Having a causal theory of a realm requires having an ontology: what kinds of things exist in this realm, and how do they work? Along with others, I offer a social ontology grounded in the actions and relations of socially constituted actors, which I refer to as methodological localism (link). (This is also the ontology asserted by the programme of "analytical sociology"; link.)
This entails, basically, that we need to understand all higher-level social entities and processes as being composed of the activities and thoughts of individual agents at a local level of social interaction; we need to be attentive to the pathways of aggregation through which these local-level activities aggregate to higher-level structures; and we need to pay attention to the iterative ways in which higher-level structures shape and influence individual agents. Social outcomes are invariably constituted by and brought into being by socially constituted, socially situated individual actors (methodological localism). Both aspects of the view are important. By referring to "social constitution" we are invoking the fact that past social arrangements have created the social actor. By referring to "social situatedness" we invoke the idea that existing social practices and rules constrain and motivate the individual actor. So this view is not reductionist, in the sense of aiming to reduce social outcomes to pre-social individual activity.
We also want to refer to supra-individual actors -- firms, agencies, organizations, social movements, states. The social sciences are radically incomplete without such constructs. But all such references are bound by a requirement of microfoundations: if we attribute intentionality to a firm, we need to be able to sketch out an account of how the individuals of the firm are led to act in ways that lead to the postulated decision-making and action (link).
So, then: what is involved in asserting that social circumstance A causally produces social circumstance B? There are, of course, numerous well developed answers to this question: statistical inference based on correlations of occurrences, conditional probabilities, and necessary-sufficient condition analysis. My view, however, is that there is a more basic meaning of causation: A caused B iff there is a sequence of causal mechanisms leading from A to B. This approach is especially suitable for the social realm because, on the one hand, there are few strong statistical regularities among social outcomes, and on the other, it is feasible to identify social mechanisms through a variety of social research methods -- comparative analysis, process tracing, case studies, and the like.
The social mechanisms approach (and the scientific realism that lies behind it) goes back at least as early as the late 1980s. An early statement of the view was presented in my Varieties Of Social Explanation: An Introduction To The Philosophy Of Social Science in 1991. Mario Bunge and Jon Elster took similar positions. The view took a large step forward, on the theory side, with the publication of Hedstrom and Swedberg's Social Mechanisms: An Analytical Approach to Social Theory (1998), and on the empirical research side with the publication of McAdam, Tarrow, and Tilly's Dynamics of Contention (2001). There are important differences; theorists within analytical sociology largely favor methodological individualism and mechanisms grounded in rational individuals, whereas Tilly and his colleagues favor "relational" mechanisms. But in each case the model of agent-centered explanations that either require microfoundations or are plainly compatible with such a requirement. (Here is a recent post on causal mechanisms.)
Several social scientists have anticipated this approach through their own concrete analysis of aggregation phenomena. A good illustration is Thomas Schelling.
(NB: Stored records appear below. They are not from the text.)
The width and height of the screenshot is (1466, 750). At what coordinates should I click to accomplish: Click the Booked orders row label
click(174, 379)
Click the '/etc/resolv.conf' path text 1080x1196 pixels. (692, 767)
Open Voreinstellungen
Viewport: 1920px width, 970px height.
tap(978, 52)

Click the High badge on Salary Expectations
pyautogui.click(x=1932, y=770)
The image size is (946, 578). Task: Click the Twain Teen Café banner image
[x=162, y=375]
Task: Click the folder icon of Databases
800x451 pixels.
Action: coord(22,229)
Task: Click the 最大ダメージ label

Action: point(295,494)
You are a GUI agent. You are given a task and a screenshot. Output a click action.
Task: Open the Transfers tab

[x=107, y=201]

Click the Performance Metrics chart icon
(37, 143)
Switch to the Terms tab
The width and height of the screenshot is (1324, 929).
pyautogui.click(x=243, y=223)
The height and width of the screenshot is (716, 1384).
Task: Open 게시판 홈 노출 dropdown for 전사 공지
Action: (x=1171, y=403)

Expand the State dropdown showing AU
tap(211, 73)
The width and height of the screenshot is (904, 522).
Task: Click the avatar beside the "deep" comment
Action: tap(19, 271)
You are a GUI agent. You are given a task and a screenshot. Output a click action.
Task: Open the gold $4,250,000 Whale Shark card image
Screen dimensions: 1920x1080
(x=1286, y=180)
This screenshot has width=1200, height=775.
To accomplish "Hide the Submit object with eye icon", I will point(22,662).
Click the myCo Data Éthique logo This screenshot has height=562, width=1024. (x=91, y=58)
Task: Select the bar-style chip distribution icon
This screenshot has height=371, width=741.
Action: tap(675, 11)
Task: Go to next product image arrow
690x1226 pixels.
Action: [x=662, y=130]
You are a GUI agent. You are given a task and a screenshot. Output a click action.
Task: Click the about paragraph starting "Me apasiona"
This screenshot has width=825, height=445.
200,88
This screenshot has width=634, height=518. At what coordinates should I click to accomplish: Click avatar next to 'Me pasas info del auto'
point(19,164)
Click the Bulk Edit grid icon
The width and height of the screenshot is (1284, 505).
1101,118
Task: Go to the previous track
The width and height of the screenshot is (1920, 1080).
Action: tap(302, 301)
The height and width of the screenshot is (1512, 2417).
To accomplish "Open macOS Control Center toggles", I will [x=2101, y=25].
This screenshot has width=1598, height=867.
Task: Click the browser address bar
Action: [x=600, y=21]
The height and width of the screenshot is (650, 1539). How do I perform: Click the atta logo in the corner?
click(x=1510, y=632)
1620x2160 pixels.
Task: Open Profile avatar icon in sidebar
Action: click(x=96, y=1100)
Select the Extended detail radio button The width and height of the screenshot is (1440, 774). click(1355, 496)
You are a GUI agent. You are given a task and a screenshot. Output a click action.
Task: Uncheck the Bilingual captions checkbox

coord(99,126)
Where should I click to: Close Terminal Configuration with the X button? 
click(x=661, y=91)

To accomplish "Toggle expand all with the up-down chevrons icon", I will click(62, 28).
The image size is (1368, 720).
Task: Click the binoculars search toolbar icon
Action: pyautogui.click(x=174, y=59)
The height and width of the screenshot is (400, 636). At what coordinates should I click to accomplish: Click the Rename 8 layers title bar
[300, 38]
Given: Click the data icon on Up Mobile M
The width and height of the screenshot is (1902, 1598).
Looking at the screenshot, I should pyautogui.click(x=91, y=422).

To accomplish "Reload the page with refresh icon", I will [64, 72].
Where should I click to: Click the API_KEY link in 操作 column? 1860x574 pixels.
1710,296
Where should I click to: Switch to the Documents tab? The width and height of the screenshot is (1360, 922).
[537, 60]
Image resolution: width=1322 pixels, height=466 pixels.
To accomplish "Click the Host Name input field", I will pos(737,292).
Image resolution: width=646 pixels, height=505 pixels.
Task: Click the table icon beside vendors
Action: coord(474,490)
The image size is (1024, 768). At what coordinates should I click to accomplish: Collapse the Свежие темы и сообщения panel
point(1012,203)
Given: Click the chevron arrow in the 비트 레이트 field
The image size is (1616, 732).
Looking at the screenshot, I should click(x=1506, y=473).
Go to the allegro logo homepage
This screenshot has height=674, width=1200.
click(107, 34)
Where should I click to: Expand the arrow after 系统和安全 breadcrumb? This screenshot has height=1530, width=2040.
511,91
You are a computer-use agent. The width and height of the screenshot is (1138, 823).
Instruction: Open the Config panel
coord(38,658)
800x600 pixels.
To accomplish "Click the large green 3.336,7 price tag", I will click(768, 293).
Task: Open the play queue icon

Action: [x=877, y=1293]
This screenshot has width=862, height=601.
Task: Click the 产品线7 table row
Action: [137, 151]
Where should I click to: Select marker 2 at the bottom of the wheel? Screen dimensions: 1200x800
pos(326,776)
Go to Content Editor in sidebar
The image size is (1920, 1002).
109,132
His work presents a large number of examples of mundane social outcomes that he explains on the basis of simple individual-level choices and an aggregation mechanism (Micromotives and Macrobehavior, Choice and Consequence). Features of organized crime, traffic patterns, segregation, and dying seminars all come in for treatment. Schelling demonstrates in concrete terms what sorts of things we can identify as "social mechanisms" and traces them back to the circumstances of action of individuals in social situations.
The framework of social mechanisms as a basis for social explanation raises an important question about the role and scope of generalizability that we expect from a social explanation. Briefly, the mechanisms identified here show a degree of generalizability; as McAdam, Tarrow and Tilly assert, social mechanisms can be expected to recur in other circumstances and times. But the event itself is one-of-a-kind. This is a familiar feature of Tilly's way of thinking about contentious events as well: the American Civil War was a singular historical event. But a good explanation will invoke mechanisms that recur elsewhere. We shouldn't expect to find general theories of civil wars; but our explanations of particular civil wars can invoke quasi-general theories of mid-level mechanisms of conflict and escalation. (Here is a recent posting on general and specific causal claims.)
Another important methodological question for this approach to social explanation is the issue of explaining general statistical patterns in social life. What if we want to explain something more quantitative -- say a gradually rising divorce rate or the finding that co-habitants before marriage have higher divorce rates than non-co-habitants? On the social mechanisms approach, we would want two things. First, we would like an agent-level mechanism that explains the statistic; and second, we would like to find a common cause if the phenomenon is similar in several countries.
Finally, the actor-based mechanisms approach invites an area of study which is now being referred to as "aggregation dynamics" (link, link). We need to have theories and tools that permit us to aggregate different micro-level processes over time into meso- and macro-outcomes, taking into account the complexity of causal interactions in a dynamic process. The tools of agent-based modeling are relevant here (link).